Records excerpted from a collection
──────────────────────────────

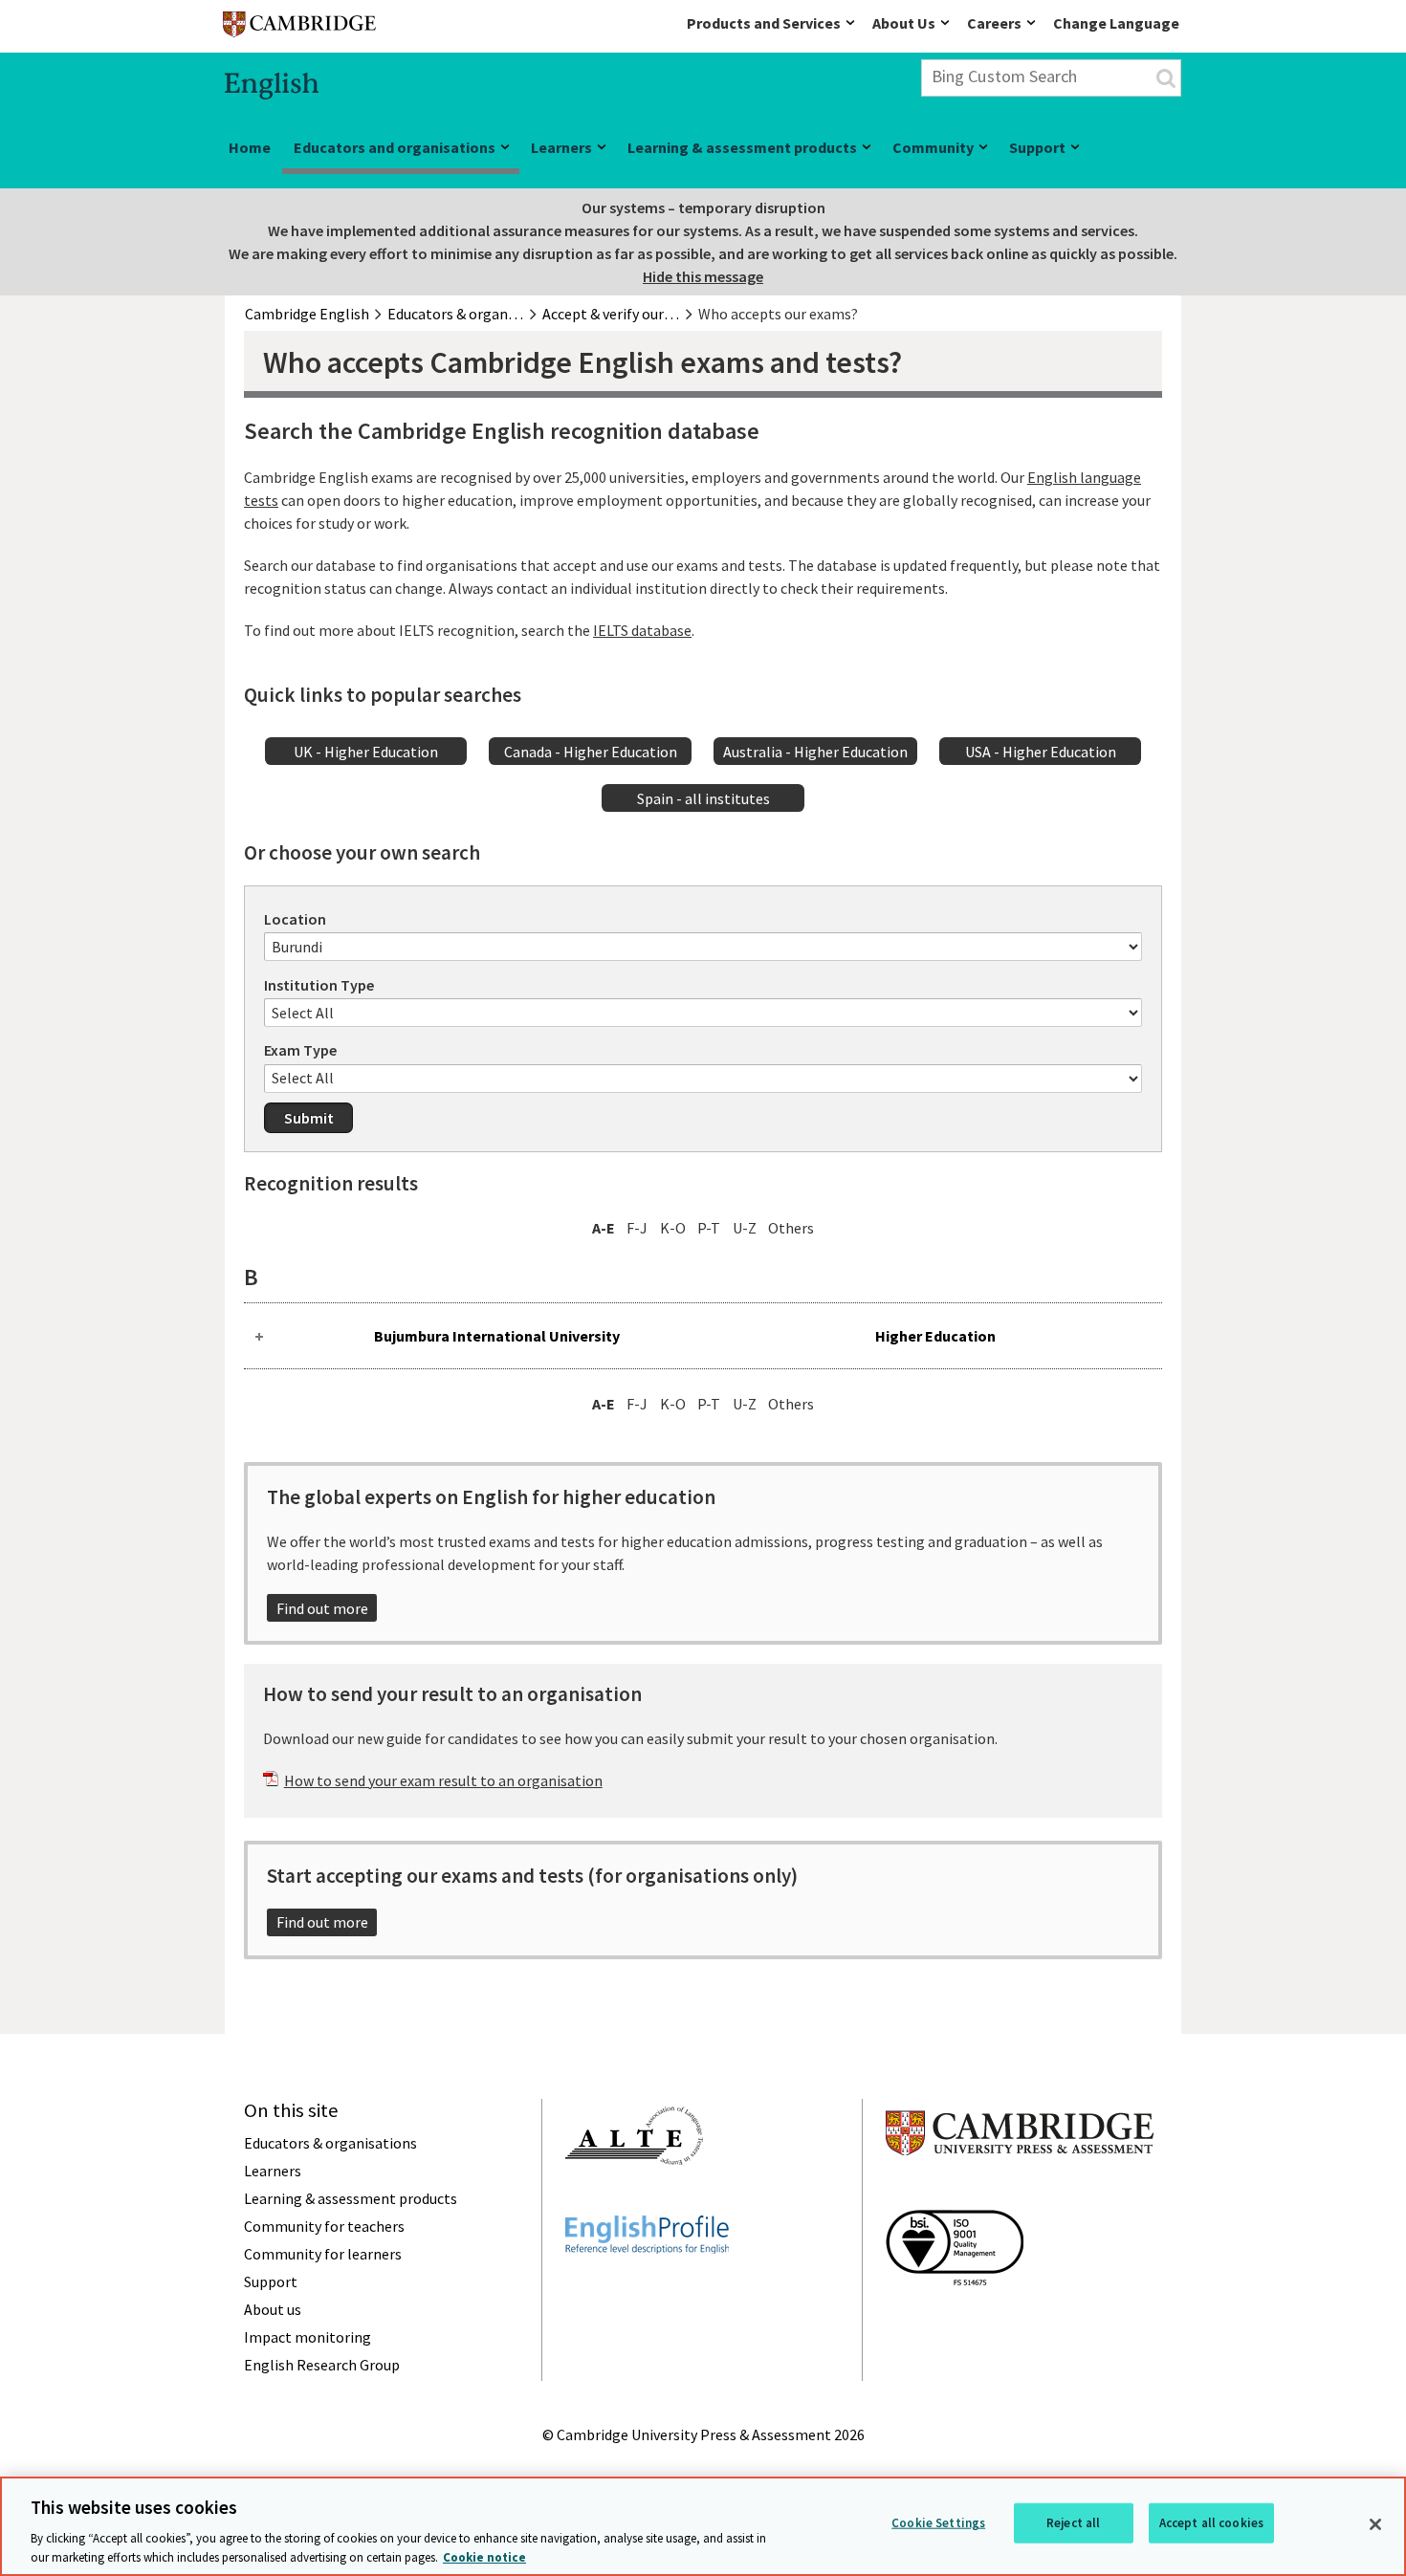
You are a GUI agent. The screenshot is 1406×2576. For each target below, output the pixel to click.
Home (250, 147)
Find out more (322, 1608)
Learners (561, 147)
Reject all (1073, 2523)
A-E (603, 1227)
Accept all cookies (1211, 2523)
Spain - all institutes (703, 798)
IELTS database (642, 630)
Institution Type (319, 984)
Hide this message (703, 276)
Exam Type (300, 1049)
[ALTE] (634, 2199)
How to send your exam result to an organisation (443, 1780)
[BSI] (954, 2319)
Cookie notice (484, 2556)
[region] (703, 2526)
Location (295, 918)
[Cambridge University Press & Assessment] (1019, 2193)
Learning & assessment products (742, 147)
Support (1037, 147)
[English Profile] (647, 2288)
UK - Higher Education (366, 751)
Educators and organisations (394, 147)
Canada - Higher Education (590, 751)
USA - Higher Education (1040, 751)
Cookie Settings (938, 2523)
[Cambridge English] (299, 28)
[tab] (703, 1336)
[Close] (1375, 2524)
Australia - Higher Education (815, 751)
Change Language (1116, 23)
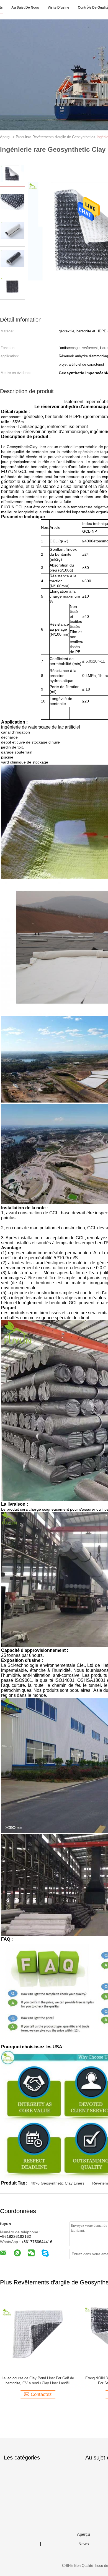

──────────────────────────────

▸ **EXERCISE AIM**
Please set the records down again exactly as written. The pictures should not be included.

▸ **SOLVED PROBLEM**
You are a GUI agent. The screenshot is 1406×2576. For each target below, output the pixel to click.
Home (250, 147)
Find out more (322, 1608)
Learners (561, 147)
Reject all (1073, 2523)
A-E (603, 1227)
Accept all cookies (1211, 2523)
Spain - all institutes (703, 798)
IELTS database (642, 630)
Institution Type (319, 984)
Hide this message (703, 276)
Exam Type (300, 1049)
[ALTE] (634, 2199)
How to send your exam result to an organisation (443, 1780)
[BSI] (954, 2319)
Cookie notice (484, 2556)
[region] (703, 2526)
Location (295, 918)
[Cambridge University Press & Assessment] (1019, 2193)
Learning & assessment products (742, 147)
Support (1037, 147)
[English Profile] (647, 2288)
UK - Higher Education (366, 751)
Educators and organisations (394, 147)
Canada - Higher Education (590, 751)
USA - Higher Education (1040, 751)
Cookie Settings (938, 2523)
[Cambridge English] (299, 28)
[tab] (703, 1336)
[Close] (1375, 2524)
Australia - Higher Education (815, 751)
Change Language (1116, 23)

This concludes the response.